Now that you were fair in your intentions, you can also turn the Mid-Terms into a “correction solving ground” for those that were in the way of the overall “Republican Agenda” as they were elected to do.

Rinky Stingpiece
Rinky Stingpiece
1 year ago
Reply to  Stu

Purging the tax load of the American public sector by laying off 75% of it, might make a dent; as will halting “aid” to illegal proxy wars.

MPO45v2
MPO45v2
1 year ago

I predict nothing will be done because Donald Trump is officially a lame duck president. Everyone knows he can’t run again so why cave in? Heck he may age out before he even finishes his term.

The “resistance” republicans may pretend to go along but will block half the crazy crap Trump wants to get done and the other half won’t ever be happy because it’s not extreme enough. We are already seeing infighting in the senate over majority leader and the house will be far worse.

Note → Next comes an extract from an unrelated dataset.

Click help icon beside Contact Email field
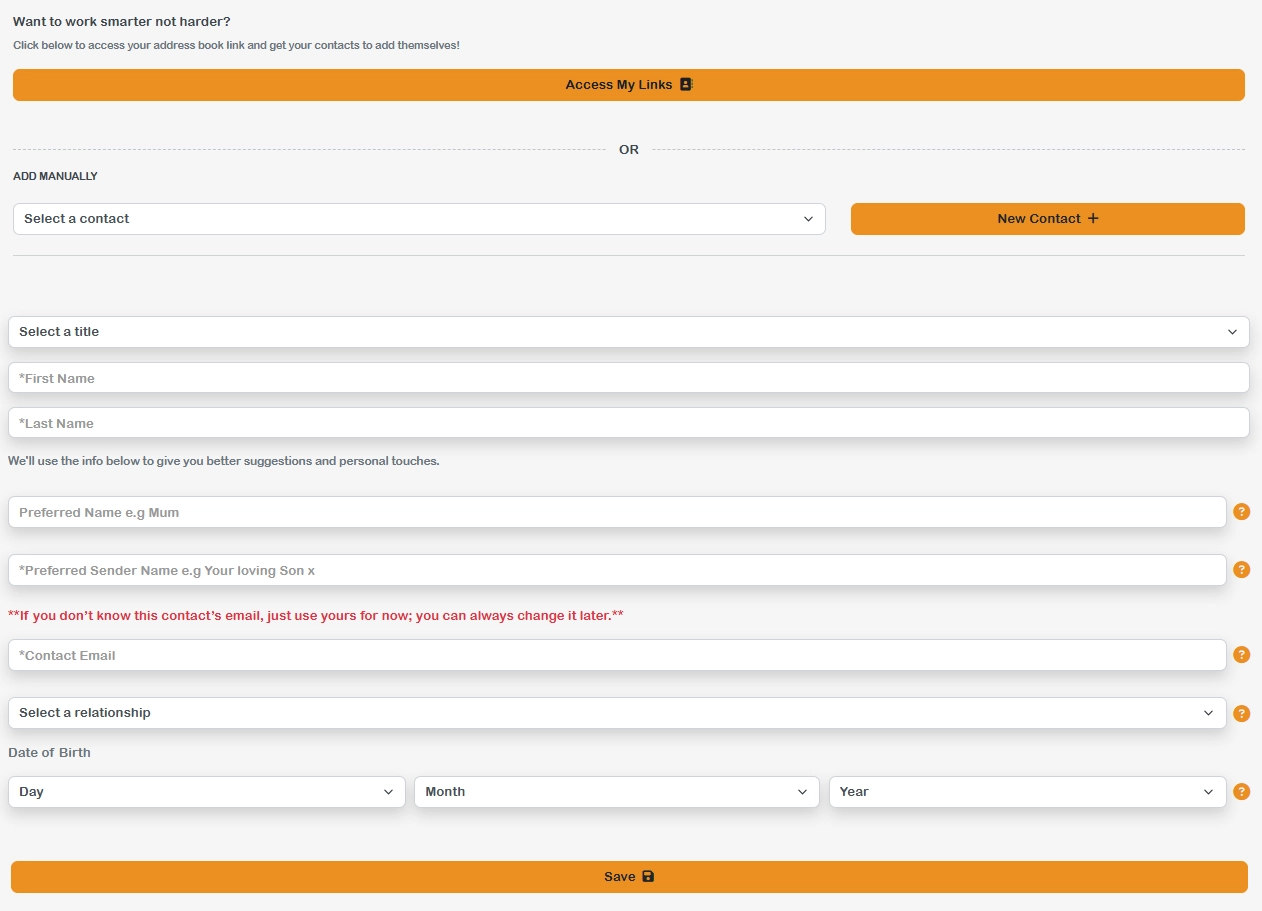1262x911 pixels. click(1241, 655)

The comments on the last post reeked of defeatism already and Trump hasn’t even set foot in the oval office yet and just look at the infighting there by his own supporters!

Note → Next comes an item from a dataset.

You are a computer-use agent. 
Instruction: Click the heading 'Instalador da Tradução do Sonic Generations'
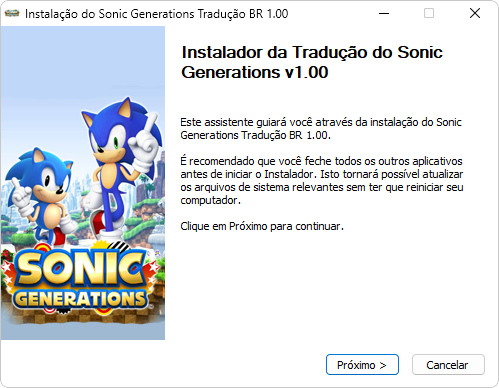coord(312,62)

I also predict a stock market crash because they always seem to happen on a repub presidency so we’ll wait and see. Still holding Jun 2025 ATM puts on SPY.

The good thing Trump has accomplished is push bitcoin over $80k and it may go to $170k if the stars align just right.

Gotta run and check on crypto and Asian markets, see ya tomorrow.

Rinky Stingpiece
Rinky Stingpiece
1 year ago
Reply to  MPO45v2

A lot of breathless wishful thinking by you.

Last edited 1 year ago by Rinky Stingpiece
MPO45v2
MPO45v2
1 year ago

It doesn’t matter to me which clown show runs the government, the dem elitist took care of the elites and the maga elitist will take care of the elites. Billionaires across the board have gotten richer since trump took office, that’s both dem billionaires and repub billionaires.

Don’t kid yourself that it will be different this time.

If you want to be “taken care of” by these parties, become an elite. You do that by profiting the same way the clowns in charge are doing it.

Midnight
Midnight
1 year ago

Do we break 5 percent on the 10 year again?

Arthur Fully
Arthur Fully
1 year ago
Reply to  Midnight

5 is the floor not the ceiling.

Midnight
Midnight
1 year ago
Reply to  Arthur Fully

That would get some attention for sure

Six000MileYear
Six000MileYear
1 year ago
Reply to  Midnight

Absolutely. The 60 year interest rate cycle is in its up-phase for the next 10 – 15 years. The bond market is consolidating.

Rinky Stingpiece
Rinky Stingpiece
1 year ago
Reply to  Midnight

Yields are falling everywhere, the synthetic inflation is melting away to reveal the real deflation.

Spencer
Spencer
1 year ago

Quarterly Net private saving: Households and institutions
Net private saving: Households and institutions (W986RC1Q027SBEA) | FRED | St. Louis Fed

Is close to the deficits run by the Federal Government:
4th qtr. $546 
1st qtr. $823 

KGB
KGB
1 year ago

Both President Trump and Elon Musk have enough campaign finance resources to primary any Republican who does not play along.